Expansionary monetary policies are not easing but accelerating worldwide, thus destroying the value of money leaving gold as the prime store of wealth in the medium to long term.
Citing the expansionary monetary policy being followed by most Central Banks, Japan’s policy becoming significantly more so following recent announcements, and the Mario Draghi statement yesterday which emphasised the downside risks to the Eurozone economy and implied further extension of the ECB easing programme, Germany’s Commerzbank analysts see gold as being in strong demand in the short to medium term.

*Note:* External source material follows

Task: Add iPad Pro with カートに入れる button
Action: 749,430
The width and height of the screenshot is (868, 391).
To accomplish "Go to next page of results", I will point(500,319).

The analysts note also that, contrary to some reports, India appears to be seeing high gold demand levels, noting a statement from the former chairman of the All India Gems and Jewellery Trade Federation that Indian gold imports in the March quarter were running at around, or higher than last year’s 228 tonnes and anticipates imports increasing some 30% year on year in the current quarter as wedding season demand kicks in. India’s seemingly insatiable demand for gold appears to be continuing despite government efforts to try and make it less attractive to help solve the country’s balance of payments deficit. Demand appears to have been further enhanced by the drop in the gold price which is trading some 13% lower than its recent high in November last year.
Emphasisisng the connection between expansionary monetary policies and gold, writing today on Mineweb, specialist gold analyst Julian Phillips, comments “For so many fundamental reasons people all over the world buy gold for the very long term, not least that it is money in bad times. It is liquid in bad times. It is exchangeable all over the world. Enemies trust in it when they don’t trust each other. It is said that people don’t buy gold to make money, but buy gold because they have money.”